Just a month ago, my daily driver was an IBM Model M2 - a cheaper, younger "Model M" than the original Model M. It had some remarkable features, one of them was being a full-fledged buckling spring keyboard, while looking like a smaller, ordinary membrane one. Unfortunately, being the cheaper option, some of the springs started wearing off - after all, the keyboard has been kicking around for over 25 years. ouch ouch ouch ouch ouch While trying to move the worn off spring to a key that I use less than `E`, I stumbled upon a build quirk I've already encountered during previous disassemblies... "I fscked up the disassembly, again" See, there's no good way to actually handle these keyboards. So far, I've opened mine at least 5 times, of which only once did I do it correctly. Not a great success ratio for something that takes literal hours to reassemble if you do it wrong.

I'm having none of this.

After I managed to reassemble this mess, I discovered that the situation is only just slightly better. See, this keyboard has other cost-cutting measures built-in, such as.. plastic stabilizers. Those can - and will - snap.

I was done with it.

I embarked on a journey to find an acceptable mechanical keyboard that I could call my own. Something small, with good keyfeel, and it had to be tactile, yet preferably not too loud. For over a week I've read about everything from switch types, through keycap profiles, ending on different custom boards. But then it turned out that my budget wasn't as high as I expected it to be (those things tend to get expensive). To get what I desired, I'd have to save up and wait a few months. Unless I could cheap out...

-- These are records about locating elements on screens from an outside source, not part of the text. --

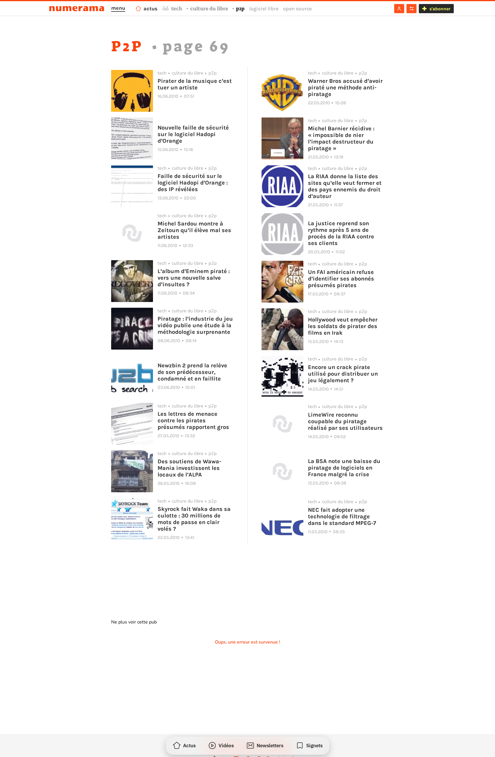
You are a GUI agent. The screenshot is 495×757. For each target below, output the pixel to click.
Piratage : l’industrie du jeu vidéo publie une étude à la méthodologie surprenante (195, 325)
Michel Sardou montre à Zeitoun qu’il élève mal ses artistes (194, 230)
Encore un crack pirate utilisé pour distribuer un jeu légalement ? (343, 374)
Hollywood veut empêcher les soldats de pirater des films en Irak (343, 326)
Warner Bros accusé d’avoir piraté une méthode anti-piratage (345, 87)
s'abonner (439, 8)
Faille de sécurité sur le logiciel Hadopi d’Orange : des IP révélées (193, 183)
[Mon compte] (399, 8)
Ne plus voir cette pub (134, 622)
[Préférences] (411, 8)
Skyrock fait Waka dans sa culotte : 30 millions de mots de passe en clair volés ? (194, 519)
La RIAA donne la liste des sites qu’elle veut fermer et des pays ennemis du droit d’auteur (345, 186)
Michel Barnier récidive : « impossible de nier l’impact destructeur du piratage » (341, 138)
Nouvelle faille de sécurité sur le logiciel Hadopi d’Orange (193, 134)
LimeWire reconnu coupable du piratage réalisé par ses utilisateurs (345, 421)
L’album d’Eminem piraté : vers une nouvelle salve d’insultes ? (194, 278)
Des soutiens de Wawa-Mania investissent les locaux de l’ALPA (189, 468)
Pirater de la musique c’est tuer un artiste (195, 84)
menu (118, 8)
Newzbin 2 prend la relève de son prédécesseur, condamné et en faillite (192, 372)
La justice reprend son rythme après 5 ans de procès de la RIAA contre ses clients (341, 233)
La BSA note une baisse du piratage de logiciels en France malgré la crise (344, 468)
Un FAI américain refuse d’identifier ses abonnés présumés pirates (341, 279)
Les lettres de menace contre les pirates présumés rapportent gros (193, 420)
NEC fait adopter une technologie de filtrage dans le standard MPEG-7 (342, 516)
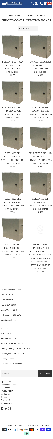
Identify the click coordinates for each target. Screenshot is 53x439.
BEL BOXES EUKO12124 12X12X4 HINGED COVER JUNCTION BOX (40, 156)
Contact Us (5, 394)
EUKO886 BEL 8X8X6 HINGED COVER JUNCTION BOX (12, 111)
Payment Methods (8, 338)
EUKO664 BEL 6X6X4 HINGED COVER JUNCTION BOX (12, 65)
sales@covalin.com (9, 320)
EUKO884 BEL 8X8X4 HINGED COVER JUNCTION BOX (40, 65)
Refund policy (6, 403)
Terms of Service (8, 400)
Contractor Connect (9, 385)
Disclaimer (5, 388)
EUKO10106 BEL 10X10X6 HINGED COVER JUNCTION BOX (12, 156)
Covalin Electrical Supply (25, 425)
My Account (6, 381)
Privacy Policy (7, 391)
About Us (4, 328)
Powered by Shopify (42, 425)
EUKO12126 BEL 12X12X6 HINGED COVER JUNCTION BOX (12, 202)
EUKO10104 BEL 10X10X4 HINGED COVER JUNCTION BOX (40, 111)
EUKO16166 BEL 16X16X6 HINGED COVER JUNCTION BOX (40, 202)
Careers (4, 397)
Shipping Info (6, 333)
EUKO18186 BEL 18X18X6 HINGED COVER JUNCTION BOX (12, 248)
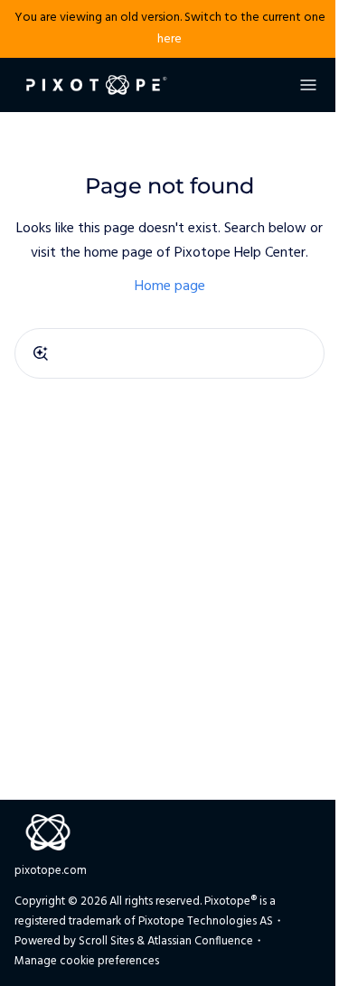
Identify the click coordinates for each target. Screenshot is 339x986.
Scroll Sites (106, 941)
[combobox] (169, 353)
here (169, 39)
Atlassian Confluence (200, 941)
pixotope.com (50, 870)
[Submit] (40, 353)
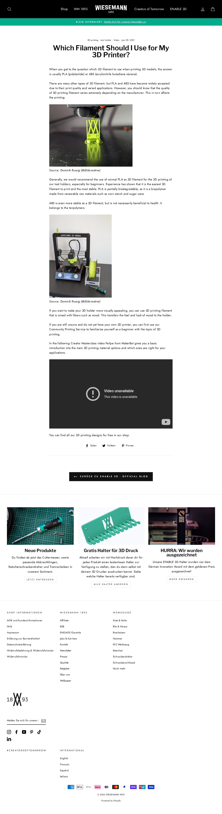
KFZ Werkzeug (121, 644)
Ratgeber (65, 668)
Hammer (117, 638)
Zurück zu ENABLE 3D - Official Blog (113, 476)
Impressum (13, 632)
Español (64, 770)
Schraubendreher (122, 656)
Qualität (64, 662)
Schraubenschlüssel (124, 662)
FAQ (9, 626)
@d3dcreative (90, 170)
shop (126, 435)
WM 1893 (81, 9)
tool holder (106, 40)
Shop (64, 9)
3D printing (92, 40)
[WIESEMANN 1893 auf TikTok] (39, 732)
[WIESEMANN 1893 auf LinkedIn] (9, 739)
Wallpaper (65, 680)
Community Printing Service (67, 329)
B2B (62, 626)
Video (116, 40)
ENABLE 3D (178, 9)
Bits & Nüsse (120, 626)
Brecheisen (119, 632)
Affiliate (64, 620)
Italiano (64, 776)
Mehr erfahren (181, 579)
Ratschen (118, 650)
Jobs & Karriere (68, 638)
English (64, 758)
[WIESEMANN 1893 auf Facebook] (16, 732)
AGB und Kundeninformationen (24, 620)
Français (64, 764)
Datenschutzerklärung (19, 644)
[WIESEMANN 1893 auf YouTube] (24, 732)
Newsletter (65, 650)
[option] (111, 22)
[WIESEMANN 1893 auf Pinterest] (31, 732)
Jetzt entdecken (40, 579)
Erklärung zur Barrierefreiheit (23, 638)
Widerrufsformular (17, 656)
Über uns (65, 674)
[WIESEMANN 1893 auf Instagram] (9, 732)
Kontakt (64, 644)
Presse (63, 656)
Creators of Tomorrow (149, 9)
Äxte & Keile (120, 620)
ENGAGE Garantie (70, 632)
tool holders (62, 184)
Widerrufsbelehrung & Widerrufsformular (30, 650)
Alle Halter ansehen (111, 584)
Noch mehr (119, 668)
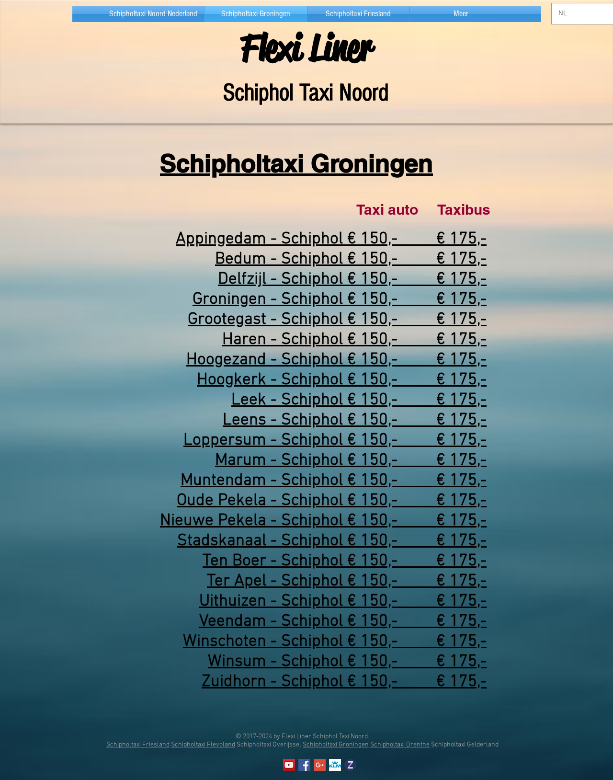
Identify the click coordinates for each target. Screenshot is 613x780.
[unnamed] (350, 765)
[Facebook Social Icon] (304, 765)
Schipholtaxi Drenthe (400, 745)
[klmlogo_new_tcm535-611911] (335, 765)
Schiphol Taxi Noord (306, 92)
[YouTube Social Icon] (289, 765)
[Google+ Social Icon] (320, 765)
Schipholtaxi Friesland (138, 745)
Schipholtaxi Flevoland (203, 745)
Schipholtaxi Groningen (336, 745)
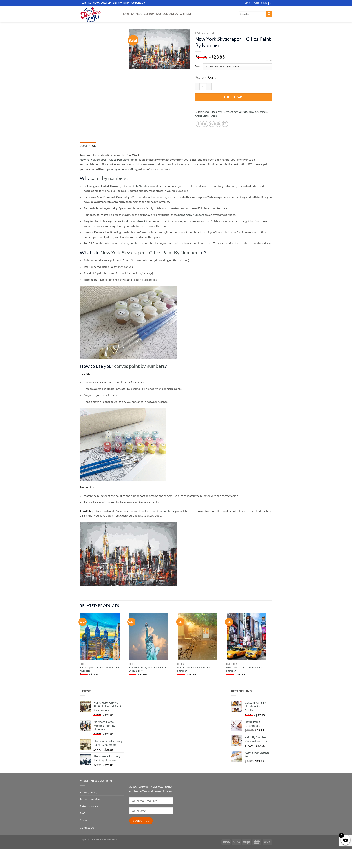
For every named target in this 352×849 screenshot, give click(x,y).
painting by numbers (191, 214)
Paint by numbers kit (134, 221)
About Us (86, 820)
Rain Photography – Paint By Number (193, 669)
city (219, 111)
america (205, 111)
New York (228, 111)
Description (88, 145)
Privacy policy (88, 792)
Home (125, 13)
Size (197, 66)
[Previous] (80, 647)
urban (214, 115)
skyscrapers (261, 111)
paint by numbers (108, 178)
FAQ (158, 13)
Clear (269, 60)
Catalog (136, 13)
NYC (251, 111)
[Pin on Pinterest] (218, 124)
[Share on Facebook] (199, 124)
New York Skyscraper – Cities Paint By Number (109, 159)
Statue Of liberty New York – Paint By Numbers (148, 669)
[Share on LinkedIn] (225, 124)
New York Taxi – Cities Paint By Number (244, 669)
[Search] (269, 14)
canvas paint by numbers (139, 366)
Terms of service (90, 799)
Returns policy (89, 806)
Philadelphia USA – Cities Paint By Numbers (99, 669)
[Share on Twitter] (205, 124)
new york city (241, 111)
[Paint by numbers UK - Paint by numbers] (98, 14)
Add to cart (234, 97)
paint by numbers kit (120, 169)
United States (202, 115)
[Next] (271, 647)
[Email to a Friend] (212, 124)
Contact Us (170, 13)
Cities (210, 32)
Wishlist (185, 13)
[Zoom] (134, 65)
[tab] (88, 145)
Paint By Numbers (139, 186)
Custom (149, 13)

Building my own, on the cheap

I had the following principles in mind when I started working on this project:

  1. Utilize materials that I already have at home. Possibly spend no extra money.
  2. Single keys only, because:
    • stabilizers are a hit or miss, and you never ever miss huh
    • it's just simpler to design a board around multiple same sized keys
  3. The board has to be as small as possible. Around 60-65% would be the best.

Getting the base parts

The first order of business was to acquire the parts. I've had a Chicony KB-5191 laying around, and it wasn't in the greatest condition. I don't believe in preservation of hardware that's not significant in terms of rarity or sentimental value, so I disassembled the keyboard and desoldered most of the switches. According to deskthority, KB-5191 housed a lot of different switches and mount configurations - mine had the Futaba Clicky Cherry MX mount switches, mounted on a bog standard double sided PCB. Those are not ideal, but I didn't want to spend 130PLN (~30USD) just to get some Gateron Blues/Browns.

Early attempts

"You see that 3D Printer sitting on the desk behind you? Me neither." So, my next logical step was to drill 210 holes into the back of a X200 screen case ... and then, install the switches I originally chose this approach because I was looking for something sturdy that could act as a nice backplate. This was an obvious fit, as it was already damaged prior to me receiving it, and the flex was minimal - even compared to the original PCB. This was ideal right up until the moment when I tried to connect the switches into a matrix - I forgot that ThinkPad cases are famously a magnesium alloy, and like most alloys, this one is a good conductor. I may have facepalmed when I realized.

Back to the drawing board

OpenSCAD model of the plate I made, later cut in Slic3r I made precise measurements of the switch dimensions (remember, Futaba MA are "cherry mx compatible" only in terms of the keycap mount), and I quickly scribbled up a holder plate in OpenSCAD. After dividing it into two parts, I printed the smaller one first to make sure I didn't make any huge mistakes:

The plate, printed

This was really as close to perfection as I could've hoped for. In retrospect, I could have made the holes a bit smaller, so the switches would fit in a bit tighter, but it doesn't affect the usability in any way.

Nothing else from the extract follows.